= Your task =
Reproduce the listing below, changing each occurrence of "GUI agent" to "interface agent" and leaving everything else unchanged.

= Word and element locating data =

=-=-=

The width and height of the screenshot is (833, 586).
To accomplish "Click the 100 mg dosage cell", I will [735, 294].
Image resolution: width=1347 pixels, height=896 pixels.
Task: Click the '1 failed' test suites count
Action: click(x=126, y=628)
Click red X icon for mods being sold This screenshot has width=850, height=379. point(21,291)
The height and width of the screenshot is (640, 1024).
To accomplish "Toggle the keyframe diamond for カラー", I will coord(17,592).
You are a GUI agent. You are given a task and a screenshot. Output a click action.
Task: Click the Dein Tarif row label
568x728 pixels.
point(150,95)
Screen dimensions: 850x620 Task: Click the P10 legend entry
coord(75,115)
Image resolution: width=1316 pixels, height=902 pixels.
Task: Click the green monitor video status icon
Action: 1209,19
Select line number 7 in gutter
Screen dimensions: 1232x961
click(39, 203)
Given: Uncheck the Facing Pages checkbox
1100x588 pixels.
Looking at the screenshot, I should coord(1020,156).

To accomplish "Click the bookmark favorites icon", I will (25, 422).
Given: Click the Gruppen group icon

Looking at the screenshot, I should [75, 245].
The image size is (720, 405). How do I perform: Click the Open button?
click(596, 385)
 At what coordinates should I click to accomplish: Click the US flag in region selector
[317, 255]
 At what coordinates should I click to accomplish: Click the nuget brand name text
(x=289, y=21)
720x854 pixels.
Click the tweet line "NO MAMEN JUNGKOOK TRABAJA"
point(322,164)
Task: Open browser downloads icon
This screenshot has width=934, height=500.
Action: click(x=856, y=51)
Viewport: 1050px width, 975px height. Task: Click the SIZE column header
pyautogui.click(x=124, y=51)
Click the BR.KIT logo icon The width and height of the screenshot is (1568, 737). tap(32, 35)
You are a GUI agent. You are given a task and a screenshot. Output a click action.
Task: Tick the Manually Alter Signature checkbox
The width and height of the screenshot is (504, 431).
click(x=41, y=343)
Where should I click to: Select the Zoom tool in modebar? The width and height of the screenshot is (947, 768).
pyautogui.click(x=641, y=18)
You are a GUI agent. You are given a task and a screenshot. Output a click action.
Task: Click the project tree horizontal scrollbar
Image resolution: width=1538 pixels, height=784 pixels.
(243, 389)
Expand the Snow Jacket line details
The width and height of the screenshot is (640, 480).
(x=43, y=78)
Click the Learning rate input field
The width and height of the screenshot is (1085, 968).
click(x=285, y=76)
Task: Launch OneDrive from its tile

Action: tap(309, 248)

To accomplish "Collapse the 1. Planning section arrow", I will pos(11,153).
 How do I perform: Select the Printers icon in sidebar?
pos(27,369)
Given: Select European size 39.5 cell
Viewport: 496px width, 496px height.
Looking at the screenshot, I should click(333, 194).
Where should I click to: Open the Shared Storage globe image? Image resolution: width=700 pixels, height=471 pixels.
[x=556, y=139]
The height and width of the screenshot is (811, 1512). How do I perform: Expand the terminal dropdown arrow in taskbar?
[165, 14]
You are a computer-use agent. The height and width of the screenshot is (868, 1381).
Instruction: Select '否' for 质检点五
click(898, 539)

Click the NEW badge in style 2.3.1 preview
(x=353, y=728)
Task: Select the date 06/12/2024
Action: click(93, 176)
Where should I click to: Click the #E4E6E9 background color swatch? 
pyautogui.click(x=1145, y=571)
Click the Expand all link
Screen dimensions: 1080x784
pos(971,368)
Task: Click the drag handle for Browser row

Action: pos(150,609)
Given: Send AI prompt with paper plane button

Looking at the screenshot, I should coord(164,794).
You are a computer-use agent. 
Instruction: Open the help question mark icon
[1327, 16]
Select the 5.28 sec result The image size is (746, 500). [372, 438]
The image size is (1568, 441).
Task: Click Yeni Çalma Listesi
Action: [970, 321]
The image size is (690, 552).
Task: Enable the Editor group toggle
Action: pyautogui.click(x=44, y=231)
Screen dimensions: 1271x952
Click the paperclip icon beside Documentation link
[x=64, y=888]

=-=-=

= Task solution =
The width and height of the screenshot is (833, 586).
To accomplish "Click the 100 mg dosage cell", I will [735, 294].
Image resolution: width=1347 pixels, height=896 pixels.
Task: Click the '1 failed' test suites count
Action: click(x=126, y=628)
Click red X icon for mods being sold This screenshot has width=850, height=379. point(21,291)
The height and width of the screenshot is (640, 1024).
To accomplish "Toggle the keyframe diamond for カラー", I will coord(17,592).
You are a interface agent. You are given a task and a screenshot. Output a click action.
Task: Click the Dein Tarif row label
568x728 pixels.
point(150,95)
Screen dimensions: 850x620 Task: Click the P10 legend entry
coord(75,115)
Image resolution: width=1316 pixels, height=902 pixels.
Task: Click the green monitor video status icon
Action: 1209,19
Select line number 7 in gutter
Screen dimensions: 1232x961
click(39, 203)
Given: Uncheck the Facing Pages checkbox
1100x588 pixels.
Looking at the screenshot, I should coord(1020,156).

To accomplish "Click the bookmark favorites icon", I will (25, 422).
Given: Click the Gruppen group icon

Looking at the screenshot, I should [75, 245].
The image size is (720, 405). How do I perform: Click the Open button?
click(596, 385)
 At what coordinates should I click to accomplish: Click the US flag in region selector
[317, 255]
 At what coordinates should I click to accomplish: Click the nuget brand name text
(x=289, y=21)
720x854 pixels.
Click the tweet line "NO MAMEN JUNGKOOK TRABAJA"
point(322,164)
Task: Open browser downloads icon
This screenshot has width=934, height=500.
Action: click(x=856, y=51)
Viewport: 1050px width, 975px height. Task: Click the SIZE column header
pyautogui.click(x=124, y=51)
Click the BR.KIT logo icon The width and height of the screenshot is (1568, 737). tap(32, 35)
You are a interface agent. You are given a task and a screenshot. Output a click action.
Task: Tick the Manually Alter Signature checkbox
The width and height of the screenshot is (504, 431).
click(x=41, y=343)
Where should I click to: Select the Zoom tool in modebar? The width and height of the screenshot is (947, 768).
pyautogui.click(x=641, y=18)
You are a interface agent. You are given a task and a screenshot. Output a click action.
Task: Click the project tree horizontal scrollbar
Image resolution: width=1538 pixels, height=784 pixels.
(243, 389)
Expand the Snow Jacket line details
The width and height of the screenshot is (640, 480).
(x=43, y=78)
Click the Learning rate input field
The width and height of the screenshot is (1085, 968).
click(x=285, y=76)
Task: Launch OneDrive from its tile

Action: tap(309, 248)

To accomplish "Collapse the 1. Planning section arrow", I will pos(11,153).
 How do I perform: Select the Printers icon in sidebar?
pos(27,369)
Given: Select European size 39.5 cell
Viewport: 496px width, 496px height.
Looking at the screenshot, I should click(333, 194).
Where should I click to: Open the Shared Storage globe image? Image resolution: width=700 pixels, height=471 pixels.
[x=556, y=139]
The height and width of the screenshot is (811, 1512). How do I perform: Expand the terminal dropdown arrow in taskbar?
[165, 14]
You are a computer-use agent. The height and width of the screenshot is (868, 1381).
Instruction: Select '否' for 质检点五
click(898, 539)

Click the NEW badge in style 2.3.1 preview
(x=353, y=728)
Task: Select the date 06/12/2024
Action: click(93, 176)
Where should I click to: Click the #E4E6E9 background color swatch? 
pyautogui.click(x=1145, y=571)
Click the Expand all link
Screen dimensions: 1080x784
pos(971,368)
Task: Click the drag handle for Browser row

Action: pos(150,609)
Given: Send AI prompt with paper plane button

Looking at the screenshot, I should coord(164,794).
You are a computer-use agent. 
Instruction: Open the help question mark icon
[1327, 16]
Select the 5.28 sec result The image size is (746, 500). [372, 438]
The image size is (1568, 441).
Task: Click Yeni Çalma Listesi
Action: [970, 321]
The image size is (690, 552).
Task: Enable the Editor group toggle
Action: pyautogui.click(x=44, y=231)
Screen dimensions: 1271x952
Click the paperclip icon beside Documentation link
[x=64, y=888]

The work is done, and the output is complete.